Amaurosis Fugax Preceeding Central Retinal Artery Occlusion : a Case Report
Keywords:amaurosis fugax, central retinal artery occlusion
Amaurosis fugax is a temporary condition characterized by transient visual loss which lasts several minutes or hours. This symptom can precede central retinal artery occlusion, which can cause permanent visual loss and bear several morbidity and mortality risks. We are reporting a case of a 59-year-old female with an unknown history related to risk factors who developed a painless vision loss in her right eye after experiencing similar symptoms for a short time.
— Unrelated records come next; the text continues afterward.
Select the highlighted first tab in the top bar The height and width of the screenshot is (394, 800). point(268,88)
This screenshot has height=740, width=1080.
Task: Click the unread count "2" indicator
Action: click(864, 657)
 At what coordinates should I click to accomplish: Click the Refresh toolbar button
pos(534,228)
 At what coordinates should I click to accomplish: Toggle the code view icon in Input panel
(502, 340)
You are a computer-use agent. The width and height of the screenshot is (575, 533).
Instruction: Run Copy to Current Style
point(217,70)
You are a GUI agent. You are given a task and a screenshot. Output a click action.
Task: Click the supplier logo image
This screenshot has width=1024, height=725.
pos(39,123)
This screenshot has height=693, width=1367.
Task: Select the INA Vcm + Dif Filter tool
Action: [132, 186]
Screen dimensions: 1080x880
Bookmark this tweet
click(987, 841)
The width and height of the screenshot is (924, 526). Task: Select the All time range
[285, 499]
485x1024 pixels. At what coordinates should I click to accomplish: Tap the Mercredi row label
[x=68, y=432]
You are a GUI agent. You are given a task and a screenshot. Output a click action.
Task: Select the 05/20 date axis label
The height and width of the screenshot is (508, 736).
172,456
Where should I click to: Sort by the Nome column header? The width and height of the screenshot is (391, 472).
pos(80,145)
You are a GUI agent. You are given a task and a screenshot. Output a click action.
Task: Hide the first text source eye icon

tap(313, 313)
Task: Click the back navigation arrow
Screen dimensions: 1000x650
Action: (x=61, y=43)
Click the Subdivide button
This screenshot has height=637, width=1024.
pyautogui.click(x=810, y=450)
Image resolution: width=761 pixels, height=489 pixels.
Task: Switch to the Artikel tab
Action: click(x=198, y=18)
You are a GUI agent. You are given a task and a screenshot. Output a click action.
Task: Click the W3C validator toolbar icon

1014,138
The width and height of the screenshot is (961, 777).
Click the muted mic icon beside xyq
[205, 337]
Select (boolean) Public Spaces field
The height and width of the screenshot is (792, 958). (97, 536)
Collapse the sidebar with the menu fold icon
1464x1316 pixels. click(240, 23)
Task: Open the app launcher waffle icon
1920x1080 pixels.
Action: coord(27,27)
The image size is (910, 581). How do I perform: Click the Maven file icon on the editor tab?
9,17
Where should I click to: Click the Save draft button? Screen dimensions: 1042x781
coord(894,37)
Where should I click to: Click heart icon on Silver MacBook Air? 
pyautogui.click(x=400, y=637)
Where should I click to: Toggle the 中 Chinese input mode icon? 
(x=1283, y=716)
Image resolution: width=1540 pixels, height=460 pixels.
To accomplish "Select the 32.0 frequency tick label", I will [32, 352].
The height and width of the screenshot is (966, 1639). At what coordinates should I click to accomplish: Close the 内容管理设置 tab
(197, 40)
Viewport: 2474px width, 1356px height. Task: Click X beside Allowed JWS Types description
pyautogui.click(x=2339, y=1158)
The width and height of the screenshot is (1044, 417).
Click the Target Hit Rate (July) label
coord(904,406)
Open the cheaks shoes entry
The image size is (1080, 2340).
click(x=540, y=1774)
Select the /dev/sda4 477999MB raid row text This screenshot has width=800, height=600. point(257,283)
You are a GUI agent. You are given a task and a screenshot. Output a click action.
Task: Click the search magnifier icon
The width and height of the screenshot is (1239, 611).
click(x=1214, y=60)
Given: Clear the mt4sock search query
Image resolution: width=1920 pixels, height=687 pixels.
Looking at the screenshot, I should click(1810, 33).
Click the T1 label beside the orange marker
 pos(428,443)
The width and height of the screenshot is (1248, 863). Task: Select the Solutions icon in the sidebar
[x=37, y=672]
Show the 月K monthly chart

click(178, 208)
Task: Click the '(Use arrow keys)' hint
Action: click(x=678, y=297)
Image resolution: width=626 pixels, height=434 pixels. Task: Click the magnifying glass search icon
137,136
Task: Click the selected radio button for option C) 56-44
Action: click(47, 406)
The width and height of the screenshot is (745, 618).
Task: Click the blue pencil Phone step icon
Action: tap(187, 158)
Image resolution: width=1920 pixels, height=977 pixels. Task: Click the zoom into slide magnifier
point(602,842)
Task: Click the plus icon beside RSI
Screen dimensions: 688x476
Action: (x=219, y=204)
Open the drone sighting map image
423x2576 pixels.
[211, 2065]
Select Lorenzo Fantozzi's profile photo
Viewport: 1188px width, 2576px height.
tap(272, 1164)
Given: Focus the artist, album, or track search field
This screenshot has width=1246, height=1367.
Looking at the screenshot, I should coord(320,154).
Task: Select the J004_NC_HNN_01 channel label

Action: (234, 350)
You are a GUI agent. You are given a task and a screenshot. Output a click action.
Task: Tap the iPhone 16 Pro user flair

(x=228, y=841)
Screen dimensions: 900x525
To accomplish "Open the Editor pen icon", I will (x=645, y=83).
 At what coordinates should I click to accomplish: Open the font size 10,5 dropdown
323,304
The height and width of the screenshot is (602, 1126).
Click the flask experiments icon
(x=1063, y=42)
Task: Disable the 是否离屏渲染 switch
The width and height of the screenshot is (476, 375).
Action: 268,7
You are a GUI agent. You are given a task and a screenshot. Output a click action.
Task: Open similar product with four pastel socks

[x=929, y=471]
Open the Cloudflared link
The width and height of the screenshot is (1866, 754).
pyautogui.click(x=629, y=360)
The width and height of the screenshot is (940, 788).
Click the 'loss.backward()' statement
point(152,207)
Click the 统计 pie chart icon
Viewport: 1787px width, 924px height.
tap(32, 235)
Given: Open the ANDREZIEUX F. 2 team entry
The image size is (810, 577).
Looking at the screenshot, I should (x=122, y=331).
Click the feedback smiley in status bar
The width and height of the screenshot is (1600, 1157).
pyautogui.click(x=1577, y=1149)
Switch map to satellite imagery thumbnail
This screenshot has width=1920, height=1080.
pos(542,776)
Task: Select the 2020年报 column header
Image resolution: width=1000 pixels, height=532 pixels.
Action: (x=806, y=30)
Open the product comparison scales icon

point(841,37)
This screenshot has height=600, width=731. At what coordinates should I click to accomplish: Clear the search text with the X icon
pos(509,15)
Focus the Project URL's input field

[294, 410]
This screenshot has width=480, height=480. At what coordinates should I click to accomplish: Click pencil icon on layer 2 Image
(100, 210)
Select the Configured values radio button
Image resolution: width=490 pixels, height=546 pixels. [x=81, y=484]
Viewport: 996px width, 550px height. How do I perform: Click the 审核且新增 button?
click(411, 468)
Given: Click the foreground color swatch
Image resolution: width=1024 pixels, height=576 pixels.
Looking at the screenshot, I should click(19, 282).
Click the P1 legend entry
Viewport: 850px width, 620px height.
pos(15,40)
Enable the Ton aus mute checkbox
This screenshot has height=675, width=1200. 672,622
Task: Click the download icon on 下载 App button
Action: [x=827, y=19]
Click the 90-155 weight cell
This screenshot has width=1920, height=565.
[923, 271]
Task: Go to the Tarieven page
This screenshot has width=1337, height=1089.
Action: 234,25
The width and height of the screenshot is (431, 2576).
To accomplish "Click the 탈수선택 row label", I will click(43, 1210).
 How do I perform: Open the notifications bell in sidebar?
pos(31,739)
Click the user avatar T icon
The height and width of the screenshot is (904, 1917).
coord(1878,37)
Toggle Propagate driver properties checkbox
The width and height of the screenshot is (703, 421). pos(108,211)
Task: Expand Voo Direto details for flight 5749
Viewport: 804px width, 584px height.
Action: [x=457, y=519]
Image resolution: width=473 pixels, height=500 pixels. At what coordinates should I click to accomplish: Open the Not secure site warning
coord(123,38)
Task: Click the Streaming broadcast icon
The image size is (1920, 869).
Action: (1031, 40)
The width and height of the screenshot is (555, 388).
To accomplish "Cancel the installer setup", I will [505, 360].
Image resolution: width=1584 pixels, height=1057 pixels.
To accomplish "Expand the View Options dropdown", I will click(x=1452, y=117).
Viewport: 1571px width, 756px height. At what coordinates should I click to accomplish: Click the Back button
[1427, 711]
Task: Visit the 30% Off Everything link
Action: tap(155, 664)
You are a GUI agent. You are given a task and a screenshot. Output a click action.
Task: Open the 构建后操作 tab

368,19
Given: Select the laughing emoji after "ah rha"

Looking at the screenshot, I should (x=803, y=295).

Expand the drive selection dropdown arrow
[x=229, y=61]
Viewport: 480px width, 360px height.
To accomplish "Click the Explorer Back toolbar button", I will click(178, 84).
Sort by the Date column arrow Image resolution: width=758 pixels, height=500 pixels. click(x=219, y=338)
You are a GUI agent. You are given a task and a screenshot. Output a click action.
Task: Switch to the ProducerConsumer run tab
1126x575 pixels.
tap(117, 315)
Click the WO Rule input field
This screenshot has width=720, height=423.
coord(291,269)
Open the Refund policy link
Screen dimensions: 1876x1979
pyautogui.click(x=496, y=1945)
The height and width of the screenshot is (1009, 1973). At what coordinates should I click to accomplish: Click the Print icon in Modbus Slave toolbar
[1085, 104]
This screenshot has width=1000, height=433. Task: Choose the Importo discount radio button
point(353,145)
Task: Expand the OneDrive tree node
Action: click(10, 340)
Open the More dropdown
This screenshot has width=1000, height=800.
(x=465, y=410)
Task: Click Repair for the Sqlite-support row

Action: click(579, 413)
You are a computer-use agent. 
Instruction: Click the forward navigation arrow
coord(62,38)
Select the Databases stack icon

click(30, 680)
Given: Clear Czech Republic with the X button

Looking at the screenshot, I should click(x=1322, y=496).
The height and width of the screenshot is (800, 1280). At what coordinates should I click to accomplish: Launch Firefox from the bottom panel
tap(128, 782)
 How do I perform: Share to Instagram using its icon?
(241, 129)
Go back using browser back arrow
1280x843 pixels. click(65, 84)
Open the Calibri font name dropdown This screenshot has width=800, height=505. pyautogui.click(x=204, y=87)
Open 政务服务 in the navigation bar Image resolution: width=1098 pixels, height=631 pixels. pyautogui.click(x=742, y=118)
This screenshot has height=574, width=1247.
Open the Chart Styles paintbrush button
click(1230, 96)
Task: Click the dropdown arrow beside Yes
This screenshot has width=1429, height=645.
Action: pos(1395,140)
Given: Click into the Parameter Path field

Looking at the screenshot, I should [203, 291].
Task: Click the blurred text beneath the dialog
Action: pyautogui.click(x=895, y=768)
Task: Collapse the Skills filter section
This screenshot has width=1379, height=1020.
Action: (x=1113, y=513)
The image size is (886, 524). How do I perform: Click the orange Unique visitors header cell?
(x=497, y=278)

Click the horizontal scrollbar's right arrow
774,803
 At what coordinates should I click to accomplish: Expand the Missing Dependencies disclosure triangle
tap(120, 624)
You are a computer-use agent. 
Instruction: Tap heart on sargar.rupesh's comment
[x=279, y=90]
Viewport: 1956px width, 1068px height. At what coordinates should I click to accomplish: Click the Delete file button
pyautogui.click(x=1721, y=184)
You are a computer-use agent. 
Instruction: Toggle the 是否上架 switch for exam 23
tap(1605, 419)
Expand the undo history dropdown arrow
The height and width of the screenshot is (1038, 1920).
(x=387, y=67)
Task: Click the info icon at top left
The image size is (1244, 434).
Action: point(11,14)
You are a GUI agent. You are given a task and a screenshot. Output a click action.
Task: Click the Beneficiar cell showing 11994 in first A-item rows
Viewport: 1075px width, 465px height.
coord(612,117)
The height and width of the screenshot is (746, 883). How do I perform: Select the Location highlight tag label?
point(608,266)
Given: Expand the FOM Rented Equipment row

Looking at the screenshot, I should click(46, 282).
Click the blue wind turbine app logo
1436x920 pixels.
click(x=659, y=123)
We describe the clinical features and other findings related to the diagnosis and discuss the further risk and management. Medical history, physical examination, and optical coherence tomography diagnosed acute central retinal artery occlusion. This includes a history of painless monocular vision loss, macular cherry-red spots, and papilledema. The diagnosis was confirmed by optical coherence tomography showing hyperreflectivity in the inner retinal layer, retinal edema, and hyperreflectivity in the outer retinal layer. Blood test including complete blood check, erythrocyte sedimentation rate (ESR), C reactive protein, lipid profile, and inflammatory markers within normal limit. The patient was then administered to further secondary vascular occlusion prevention, including a blood test, and referred to the neurology department for further examination. Early diagnosis and prompt treatment are necessary for this occlusive disease. A comprehensive examination to mitigate secondary vascular occlusion is needed to prevent morbidity and mortality.